Bolstered by a number of Panthers players, the Invaders made it all the way to the 1984 USFL Championship Game. They lost to the now-Baltimore Stars in a rematch of sorts of the 1983 title game.

It would be the last down that the merged team would play. After the USFL received only $3 in its antitrust lawsuit against the NFL, on which it had staked its survival, the league suspended operations and never returned. The league's abandonment of the Detroit market was a major factor behind the adverse jury award. Even before the trial, the Invaders suspended operations after Taubman pulled out altogether.

The A-11 Football League (A11FL), a planned spring football league which had intended to start play in 2015, had announced its intention to revive the Michigan Panthers for one of its charter franchises.

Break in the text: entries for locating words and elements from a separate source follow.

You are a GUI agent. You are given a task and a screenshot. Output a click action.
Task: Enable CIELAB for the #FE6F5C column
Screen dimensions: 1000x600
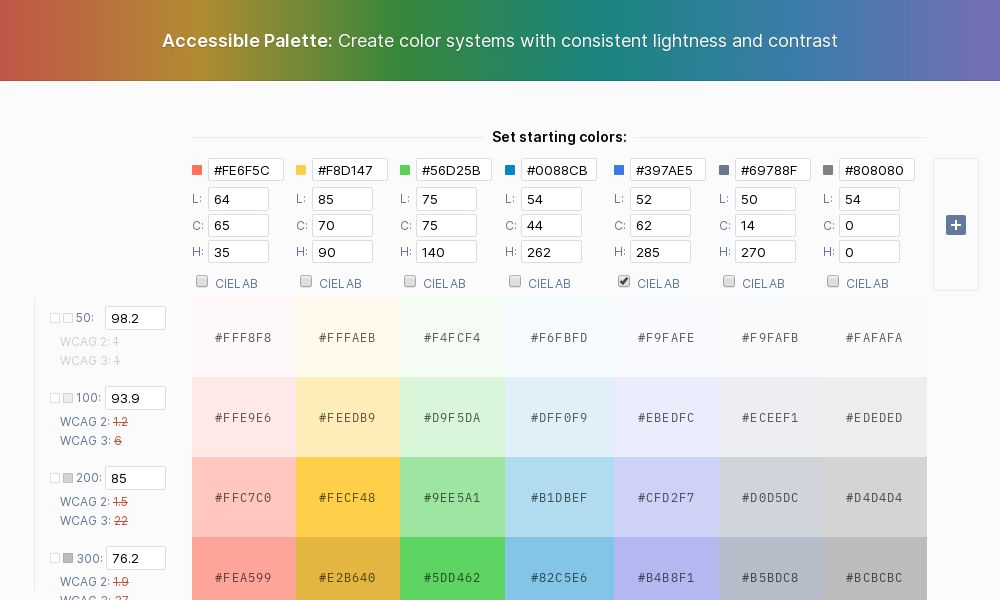[202, 281]
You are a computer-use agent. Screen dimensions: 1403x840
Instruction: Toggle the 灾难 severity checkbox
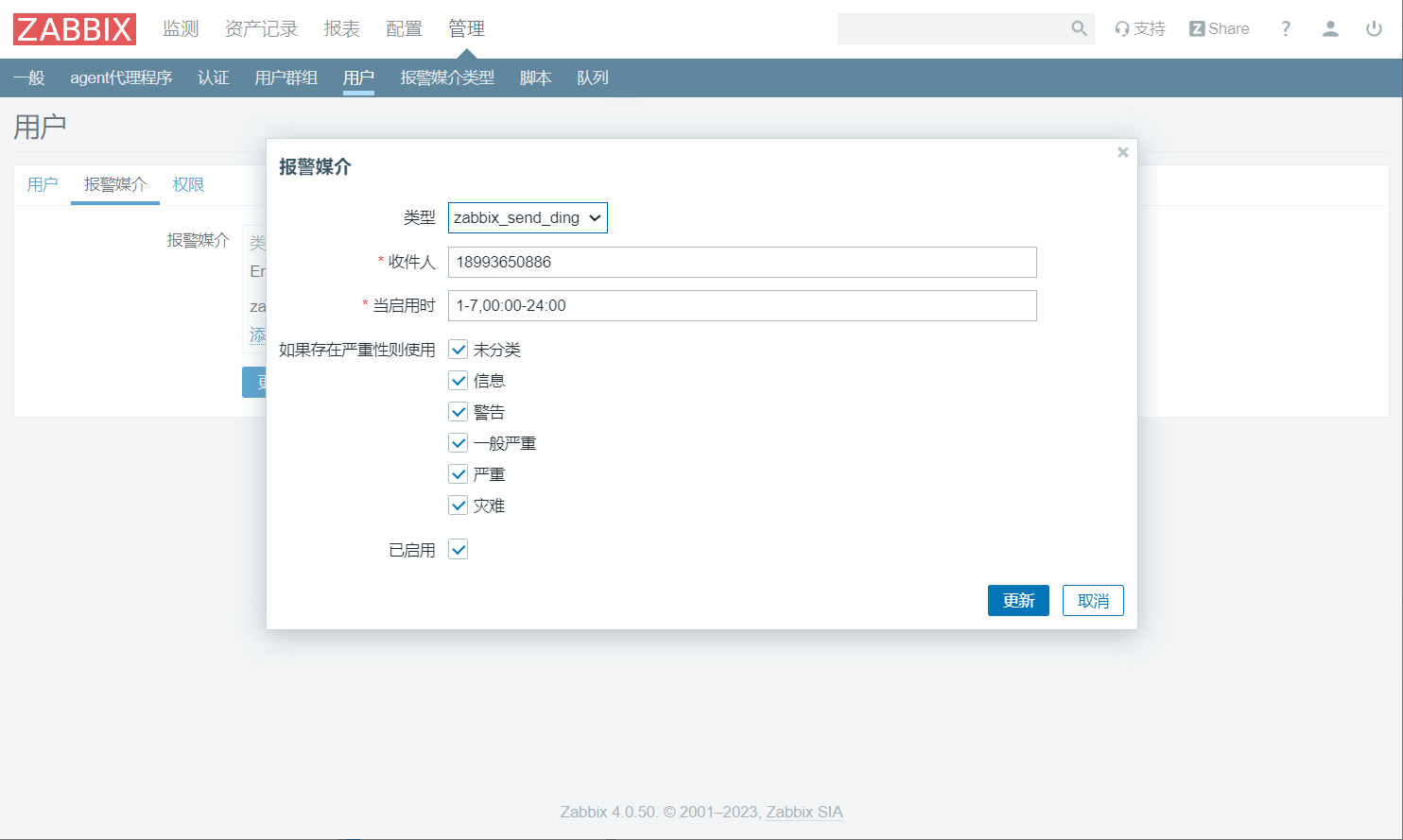point(459,506)
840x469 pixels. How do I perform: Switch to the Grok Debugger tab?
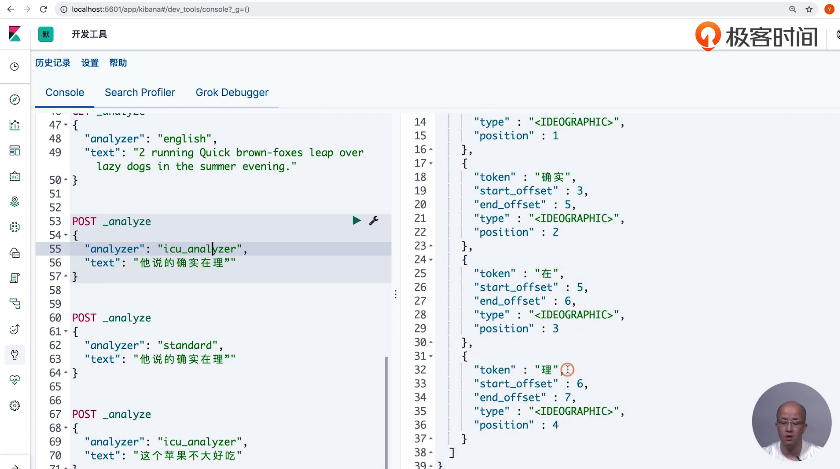(232, 92)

On November 22, 2021, a new version of the USFL announced that the Michigan Panthers would be one of eight teams in the league's re-launch in the spring of 2022.

==Single season leaders==
- Rushing Yards: 1182 (1983), Ken Lacy
- Receiving Yards: 1220 (1984), Derek Holloway
- Passing Yards: 3368 (1984), Bobby Hebert

== Season by season ==

Season records
| Season | W | L | T | Finish | Playoff results |
|---|---|---|---|---|---|
| 1983 | 12 | 6 | 0 | 1st Central | Won Divisional (Oakland) Won USFL Championship (Philadelphia) |
| 1984 | 10 | 8 | 0 | 2nd WC Central | Lost Quarterfinal (Los Angeles) |
| Totals | 24 | 15 | 0 | (including playoffs) |  |

== Game results ==

===1984===

| Week | Date | Opponent | Result | Record | Venue | Attendance |
Preseason
| 1 | Bye |  |  |  |  |  |  |  |
| 2 | February 4 | vs. Chicago Blitz | W 21–20 | 1–0 | Scottsdale, Arizona |  |
| 3 | February 11 | vs. Los Angeles Express | W 10–0 | 2–0 | Tempe, Arizona |  |
| 4 | February 18 | vs. Oakland Invaders | L 6–7 | 2–1 | Mesa, Arizona |  |
Regular season
| 1 | February 27 | Chicago Blitz | W 20–18 | 1–0 | Pontiac Silverdome | 22,428 |
| 2 | March 3 | Pittsburgh Maulers | W 27–24 | 2–0 | Pontiac Silverdome | 44,485 |
| 3 | March 11 | at Denver Gold | W 28–0 | 3–0 | Mile High Stadium | 41,623 |
| 4 | March 18 | Arizona Wranglers | W 31–26 | 4–0 | Pontiac Silverdome | 43,130 |
| 5 | March 26 | at Houston Gamblers | W 52–34 | 5–0 | Houston Astrodome | 38,754 |
| 6 | April 1 | San Antonio Gunslingers | W 26–10 | 6–0 | Pontiac Silverdome | 42,692 |
| 7 | April 7 | at Oklahoma Outlaws | L 17–20 | 6–1 | Skelly Stadium | 21,510 |
| 8 | April 15 | Birmingham Stallions | L 17–28 | 6–2 | Pontiac Silverdome | 42,655 |
| 9 | April 23 | Tampa Bay Bandits | L 7–20 | 6–3 | Pontiac Silverdome | 31,433 |
| 10 | April 29 | at New Jersey Generals | L 21–31 | 6–4 | Giants Stadium | 50,908 |
| 11 | May 6 | Houston Gamblers | W 31–28 (OT) | 7–4 | Pontiac Silverdome | 29,068 |
| 12 | May 13 | at New Orleans Breakers | L 3–10 | 7–5 | Louisiana Superdome | 21,053 |
| 13 | May 20 | at Los Angeles Express | L 17–24 | 7–6 | Los Angeles Memorial Coliseum | 10,193 |
| 14 | May 27 | Philadelphia Stars | L 13–31 | 7–7 | Pontiac Silverdome | 20,387 |
| 15 | June 1 | at San Antonio Gunslingers | W 23–17 (OT) | 8–7 | Alamo Stadium | 16,384 |
| 16 | June 9 | at Oakland Invaders | L 13–20 | 8–8 | Oakland–Alameda County Coliseum | 23,918 |
| 17 | June 18 | Oklahoma Outlaws | W 34–24 | 9–8 | Pontiac Silverdome | 15,838 |
| 18 | June 24 | at Chicago Blitz | W 20–17 | 10–8 | Soldier Field | 5,557 |
Playoffs
| Divisional Playoff(1) | June 30 | at Los Angeles Express | L 21–27 (3OT) | 0–1 | Los Angeles Memorial Coliseum | 7,409 |

(1) – Longest game in professional football history.